▶ [PASSAGE FOR REVIEW]:

The LaSalle Street Cable Car Powerhouse at 500 North LaSalle Street, Chicago, Illinois (northwest corner of LaSalle and Illinois Streets) is a rare surviving artifact of Chicago's cable car system, which at its peak in the 1890s was one of the largest in the country, in terms of riders and equipment. Three separate companies operated thousands of cable cars over 82 miles of track. The three-story powerhouse was built by the North Chicago Street Railroad Company in 1886-1887 for $35,000. "It was a striking presence in the River North area, which was a jumble of low-scale factories, warehouses and shipyards," said a Commission on Chicago Landmarks Designation Report from 2000. The railroad company was organized by Charles Tyson Yerkes, the leading transit entrepreneur in Chicago during the late 19th century. At the height of his influence, Yerkes controlled eight separate street railway companies and 250 miles of track in the city.

▶ [EXTRACTED DATA]:
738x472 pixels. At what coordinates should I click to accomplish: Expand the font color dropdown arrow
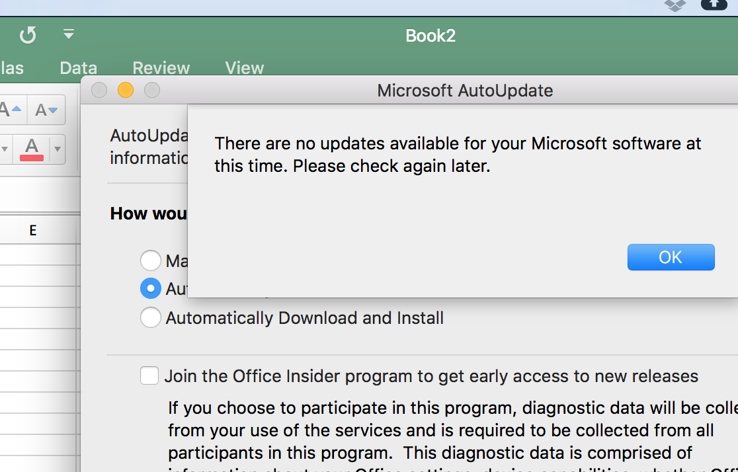pyautogui.click(x=58, y=149)
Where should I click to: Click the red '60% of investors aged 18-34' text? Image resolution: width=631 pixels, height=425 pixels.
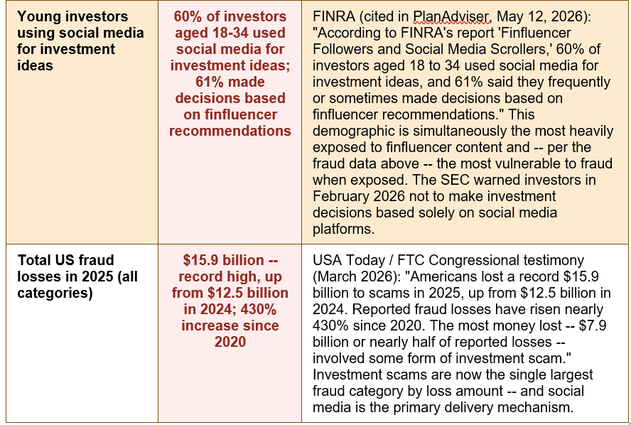click(230, 25)

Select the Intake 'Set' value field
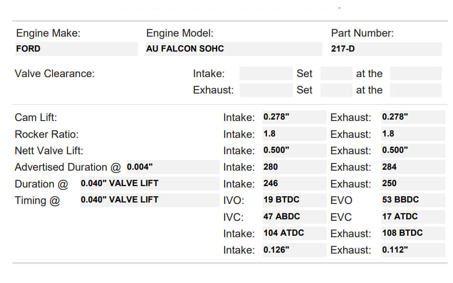336,74
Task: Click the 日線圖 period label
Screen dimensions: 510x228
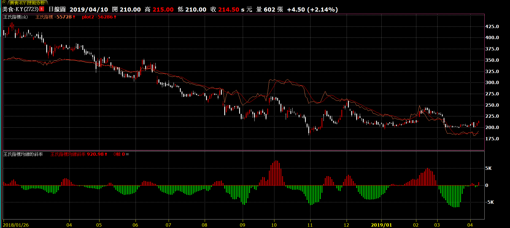Action: pyautogui.click(x=57, y=9)
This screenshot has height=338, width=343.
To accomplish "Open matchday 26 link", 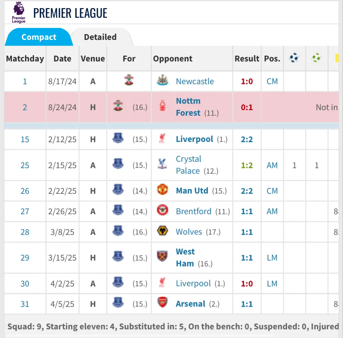I will (x=25, y=191).
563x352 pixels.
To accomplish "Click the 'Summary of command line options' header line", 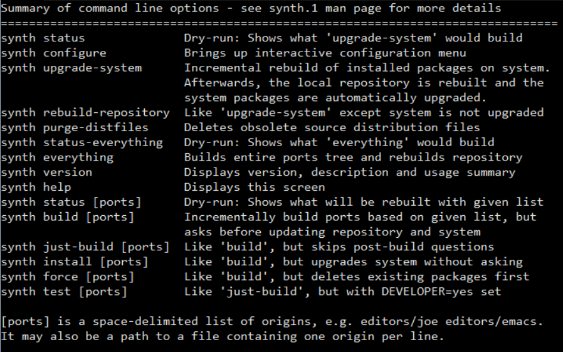I will coord(251,8).

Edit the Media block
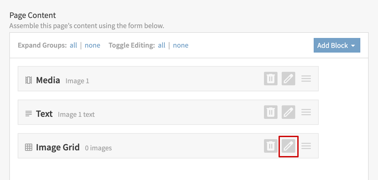click(288, 79)
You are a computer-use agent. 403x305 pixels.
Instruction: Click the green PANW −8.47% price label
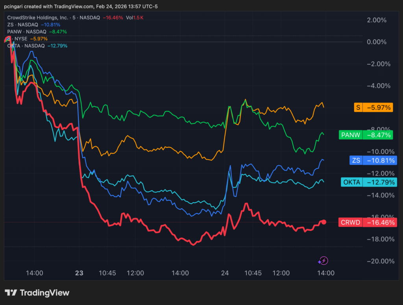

▶ [PROBLEMS TO SOLVE]:
1. Summarize the passage on the LaSalle Street Cable Car Powerhouse in two sentences.
2. Extend the passage on the LaSalle Street Cable Car Powerhouse, picking up after its final sentence.

▶ [EXPECTED RESPONSES]:
1. The LaSalle Street Cable Car Powerhouse at 500 North LaSalle Street is a rare surviving artifact of Chicago's cable car system, which at its 1890s peak was among the largest in the country, with three companies running thousands of cars over 82 miles of track. The North Chicago Street Railroad Company, organized by leading transit entrepreneur Charles Tyson Yerkes, built the three-story powerhouse in 1886-1887 for $35,000.

2.
Chicago historian Greg Borzo calls the LaSalle Street Cable Car Powerhouse, "the crown jewel of Chicago’s cable car remnants." He also notes, "This powerhouse drove two cables: one that pulled cable cars through a tunnel under the Chicago River along LaSalle Street and around the downtown and another shorter cable that pulled cars along Illinois Street between Clark Street and Wells Street." Those cables, in turn, pulled the thousands of cable cars that, at the peak of their operation, brought approximately 100,000 workers into downtown Chicago each day.

The LaSalle Street Cable Car Powerhouse helped make possible the rapid development of the city's outlying North Side neighborhoods during one of the greatest boom periods in the history of Chicago.

Cable cars operated in Chicago until 1906.

The LaSalle Street Cable Car Powerhouse was designated a Chicago Landmark on June 27, 2001. Today it is a restaurant. It used to be Michael Jordan's Restaurant until 2000. In June 2024, acclaimed British steakhouse Hawksmoor opened their first Chicago location in the space.